— Brief A —
According to the fiber article, what is an excellent example of a gel-forming fiber?
— Brief B —
Quote the part of the fiber article that opens with the words "Fiber might reduce" and closes with "cancer risk too.".
— Brief C —
Extend the fiber article with new text that picks up after its final sentence.

— Page excerpt —
++++++++

If you have blood sugar issues, you should consider reducing your carb intake — especially your intake of low fiber, refined carbs such as white flour, and added sugar.

Fiber can reduce cholesterol.

Viscous, soluble fiber can also reduce your cholesterol levels. However, the effect isn’t nearly as impressive as you might expect. A review of 67 controlled studies found that consuming 2–10 grams of soluble fiber per day reduced total cholesterol by only 1.7 mg/dl and LDL (bad) cholesterol by 2.2 mg/dl on average (Brown et al., 1999). However, this also depends on the fiber consumed. Some studies have found impressive reductions in cholesterol with increased fiber intake (Gato et al., 2013, Arvill et al., 1995). Some studies show that those who eat more fiber have a lower risk of heart disease.

Fiber can reduce constipation.

One of the main benefits of increasing fiber intake is reduced constipation. Fiber helps absorb water, increase the bulk of stool, and speed up the movement of stool through the intestine. Some studies show that increasing fiber can improve symptoms of constipation, but other studies show that removing fiber improves constipation. The effects depend on the type of fiber.

In one study in 63 individuals with chronic constipation, a low-fiber diet fixed their problem. The individuals who remained on a high fiber diet saw no improvement (Ho et al., 2012). However, in general, fiber that increases the water content of your stool has a laxative effect. In contrast, fiber that adds to the dry mass of stool without increasing its water content may have a constipating effect.

Soluble fibers that form a gel in the digestive tract and are not fermented by gut bacteria are often effective. An excellent example of a gel-forming fiber is psyllium. Other fiber types, such as sorbitol, have a laxative effect by drawing water into the colon. Prunes are a good source of sorbitol. Choosing the correct type of fiber may help your constipation but taking the wrong supplements can do the opposite. For this reason, you should consult a healthcare professional before taking fiber supplements for constipation.

Fiber might reduce the risk of colorectal cancer.

Colorectal cancer is the third leading cause of cancer deaths globally (WHO, 2022). Many studies have linked a high intake of fiber-rich foods with a reduced risk of colon cancer (Kunzmann et al., 2015). However, whole, high fiber foods like fruits, vegetables, and whole grains contain various other healthy nutrients and antioxidants that may affect cancer risk too.

++++++++

— Extracted information —
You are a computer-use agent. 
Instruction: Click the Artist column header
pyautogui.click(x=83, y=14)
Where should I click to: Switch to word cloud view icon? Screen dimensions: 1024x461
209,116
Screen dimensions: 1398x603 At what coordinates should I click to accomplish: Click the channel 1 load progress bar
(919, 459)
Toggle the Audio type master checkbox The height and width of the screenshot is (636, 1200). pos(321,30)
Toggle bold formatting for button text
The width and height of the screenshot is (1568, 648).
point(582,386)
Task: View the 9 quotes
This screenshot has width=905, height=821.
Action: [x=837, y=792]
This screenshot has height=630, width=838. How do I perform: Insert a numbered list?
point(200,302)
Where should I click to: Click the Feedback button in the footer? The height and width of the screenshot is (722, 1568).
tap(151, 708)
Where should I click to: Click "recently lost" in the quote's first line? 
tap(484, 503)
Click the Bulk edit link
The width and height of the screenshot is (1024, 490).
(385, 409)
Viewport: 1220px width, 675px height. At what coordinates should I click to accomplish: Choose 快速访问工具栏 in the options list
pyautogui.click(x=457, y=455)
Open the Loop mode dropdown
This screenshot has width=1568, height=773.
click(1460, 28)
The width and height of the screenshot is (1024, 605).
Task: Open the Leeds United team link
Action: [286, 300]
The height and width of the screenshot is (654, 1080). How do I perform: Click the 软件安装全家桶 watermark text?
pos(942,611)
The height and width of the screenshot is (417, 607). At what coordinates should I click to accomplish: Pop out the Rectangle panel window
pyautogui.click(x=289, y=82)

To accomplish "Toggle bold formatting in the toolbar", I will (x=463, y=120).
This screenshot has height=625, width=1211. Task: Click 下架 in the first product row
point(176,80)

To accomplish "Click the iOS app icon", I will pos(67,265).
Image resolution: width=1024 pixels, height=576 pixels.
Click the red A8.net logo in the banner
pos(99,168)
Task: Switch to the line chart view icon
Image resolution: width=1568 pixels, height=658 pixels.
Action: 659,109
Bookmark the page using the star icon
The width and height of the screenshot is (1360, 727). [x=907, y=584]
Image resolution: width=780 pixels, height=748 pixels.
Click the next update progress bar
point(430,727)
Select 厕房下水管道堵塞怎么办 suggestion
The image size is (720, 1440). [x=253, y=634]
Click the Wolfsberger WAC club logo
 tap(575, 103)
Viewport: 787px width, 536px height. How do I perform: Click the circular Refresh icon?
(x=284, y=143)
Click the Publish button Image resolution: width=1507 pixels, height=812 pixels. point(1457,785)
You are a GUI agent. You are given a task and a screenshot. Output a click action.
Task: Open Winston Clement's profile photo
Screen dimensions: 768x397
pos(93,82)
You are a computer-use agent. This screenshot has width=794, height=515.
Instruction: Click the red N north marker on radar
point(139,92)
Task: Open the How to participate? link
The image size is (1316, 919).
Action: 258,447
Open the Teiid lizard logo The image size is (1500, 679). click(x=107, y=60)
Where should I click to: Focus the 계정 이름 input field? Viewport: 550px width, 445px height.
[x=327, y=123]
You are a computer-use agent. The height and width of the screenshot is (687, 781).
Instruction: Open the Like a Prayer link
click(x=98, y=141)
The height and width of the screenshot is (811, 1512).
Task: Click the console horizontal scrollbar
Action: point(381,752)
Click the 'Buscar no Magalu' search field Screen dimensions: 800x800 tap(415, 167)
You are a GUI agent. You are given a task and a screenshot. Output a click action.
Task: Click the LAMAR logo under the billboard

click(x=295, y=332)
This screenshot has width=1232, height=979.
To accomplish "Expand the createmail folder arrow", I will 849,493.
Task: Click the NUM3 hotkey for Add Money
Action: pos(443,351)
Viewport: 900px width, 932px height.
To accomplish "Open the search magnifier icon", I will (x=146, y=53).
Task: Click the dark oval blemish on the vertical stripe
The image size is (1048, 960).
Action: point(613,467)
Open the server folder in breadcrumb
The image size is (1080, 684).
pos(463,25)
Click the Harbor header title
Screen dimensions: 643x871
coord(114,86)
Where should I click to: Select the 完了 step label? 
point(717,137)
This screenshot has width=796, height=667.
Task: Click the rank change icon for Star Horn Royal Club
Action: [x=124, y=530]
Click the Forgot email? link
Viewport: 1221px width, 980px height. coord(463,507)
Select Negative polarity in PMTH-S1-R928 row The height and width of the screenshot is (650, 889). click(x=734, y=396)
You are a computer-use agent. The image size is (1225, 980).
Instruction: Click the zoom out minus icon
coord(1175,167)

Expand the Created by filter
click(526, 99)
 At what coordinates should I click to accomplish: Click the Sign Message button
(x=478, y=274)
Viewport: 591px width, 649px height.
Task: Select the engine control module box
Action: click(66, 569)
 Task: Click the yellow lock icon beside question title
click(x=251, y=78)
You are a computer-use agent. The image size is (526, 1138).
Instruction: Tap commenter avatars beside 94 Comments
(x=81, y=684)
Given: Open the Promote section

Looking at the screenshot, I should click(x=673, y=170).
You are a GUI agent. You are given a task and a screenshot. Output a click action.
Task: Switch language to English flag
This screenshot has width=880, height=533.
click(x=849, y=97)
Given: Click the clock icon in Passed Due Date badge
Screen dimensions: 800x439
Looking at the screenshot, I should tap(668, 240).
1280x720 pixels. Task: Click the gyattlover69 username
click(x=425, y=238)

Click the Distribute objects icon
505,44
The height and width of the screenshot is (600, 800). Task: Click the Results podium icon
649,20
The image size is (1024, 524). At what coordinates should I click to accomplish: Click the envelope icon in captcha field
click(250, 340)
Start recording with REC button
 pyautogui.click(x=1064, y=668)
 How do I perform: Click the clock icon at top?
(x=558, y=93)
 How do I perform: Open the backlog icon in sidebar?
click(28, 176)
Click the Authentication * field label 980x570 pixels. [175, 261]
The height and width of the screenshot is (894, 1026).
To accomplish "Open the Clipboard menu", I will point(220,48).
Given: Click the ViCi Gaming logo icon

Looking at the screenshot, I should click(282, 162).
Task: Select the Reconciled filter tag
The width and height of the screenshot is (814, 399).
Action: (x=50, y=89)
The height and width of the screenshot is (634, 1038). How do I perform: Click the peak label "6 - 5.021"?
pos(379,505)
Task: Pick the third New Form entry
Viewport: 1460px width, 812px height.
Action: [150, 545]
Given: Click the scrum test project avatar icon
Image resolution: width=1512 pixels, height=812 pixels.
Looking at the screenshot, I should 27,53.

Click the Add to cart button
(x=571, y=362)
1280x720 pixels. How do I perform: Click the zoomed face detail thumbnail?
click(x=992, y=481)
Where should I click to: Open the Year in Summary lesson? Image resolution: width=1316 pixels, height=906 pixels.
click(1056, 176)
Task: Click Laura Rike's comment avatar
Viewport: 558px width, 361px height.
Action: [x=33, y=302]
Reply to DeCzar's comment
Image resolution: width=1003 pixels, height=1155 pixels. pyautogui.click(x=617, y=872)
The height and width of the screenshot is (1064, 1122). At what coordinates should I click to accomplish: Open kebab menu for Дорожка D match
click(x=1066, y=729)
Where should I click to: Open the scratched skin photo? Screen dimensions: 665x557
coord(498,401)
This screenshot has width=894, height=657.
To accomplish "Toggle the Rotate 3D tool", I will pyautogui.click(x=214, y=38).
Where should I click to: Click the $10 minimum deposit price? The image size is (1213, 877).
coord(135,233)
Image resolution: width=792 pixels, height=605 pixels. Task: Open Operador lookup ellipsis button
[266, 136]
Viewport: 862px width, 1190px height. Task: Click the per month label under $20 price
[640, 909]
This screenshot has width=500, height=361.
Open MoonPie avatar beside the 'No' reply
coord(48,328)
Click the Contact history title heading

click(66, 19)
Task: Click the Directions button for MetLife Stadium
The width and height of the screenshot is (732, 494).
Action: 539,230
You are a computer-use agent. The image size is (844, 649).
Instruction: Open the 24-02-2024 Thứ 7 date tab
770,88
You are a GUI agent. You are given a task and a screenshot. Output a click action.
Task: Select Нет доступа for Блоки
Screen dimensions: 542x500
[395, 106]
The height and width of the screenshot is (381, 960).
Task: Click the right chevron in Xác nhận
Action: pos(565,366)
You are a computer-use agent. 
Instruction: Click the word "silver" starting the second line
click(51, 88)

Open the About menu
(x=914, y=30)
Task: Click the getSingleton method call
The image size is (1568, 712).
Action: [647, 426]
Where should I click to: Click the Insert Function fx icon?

++++++++

— Exercise answer A —
Psyllium.

— Exercise answer B —
Fiber might reduce the risk of colorectal cancer.

Colorectal cancer is the third leading cause of cancer deaths globally (WHO, 2022). Many studies have linked a high intake of fiber-rich foods with a reduced risk of colon cancer (Kunzmann et al., 2015). However, whole, high fiber foods like fruits, vegetables, and whole grains contain various other healthy nutrients and antioxidants that may affect cancer risk too.

— Exercise answer C —
Therefore, it’s difficult to isolate the effects of fiber from other factors in healthy, whole-food diets. Yet, since fiber may help keep the colon walls healthy, many scientists believe fiber plays an important role (Zeng et al., 2014).

So what does all this mean…

Dietary fiber has various health benefits. Not only does it feed your gut bacteria, but fermentable fiber also forms short-chain fatty acids, which nourish your colon walls. Additionally, soluble fiber may reduce your appetite, lower your cholesterol levels, and decrease the rise in blood sugar after high-carb meals. If you’re aiming is for a healthy lifestyle, try to get a variety of fiber types from whole fruits, vegetables, and grains.


Arvill A, Bodin L. Effect of short-term ingestion of konjac glucomannan on serum cholesterol in healthy men. Am J Clin Nutr. 1995 Mar;61(3):585-9. doi: 10.1093/ajcn/61.3.585. PMID: 7872224.

Brown L, Rosner B, Willett WW, Sacks FM. Cholesterol-lowering effects of dietary fiber: a meta-analysis. Am J Clin Nutr. 1999 Jan;69(1):30-42. doi: 10.1093/ajcn/69.1.30. PMID: 9925120.

Gato N, Kadowaki A, Hashimoto N, Yokoyama S, Matsumoto K. Persimmon fruit tannin-rich fiber reduces cholesterol levels in humans. Ann Nutr Metab. 2013;62(1):1-6. doi: 10.1159/000343787. Epub 2012 Nov 17. PMID: 23171573.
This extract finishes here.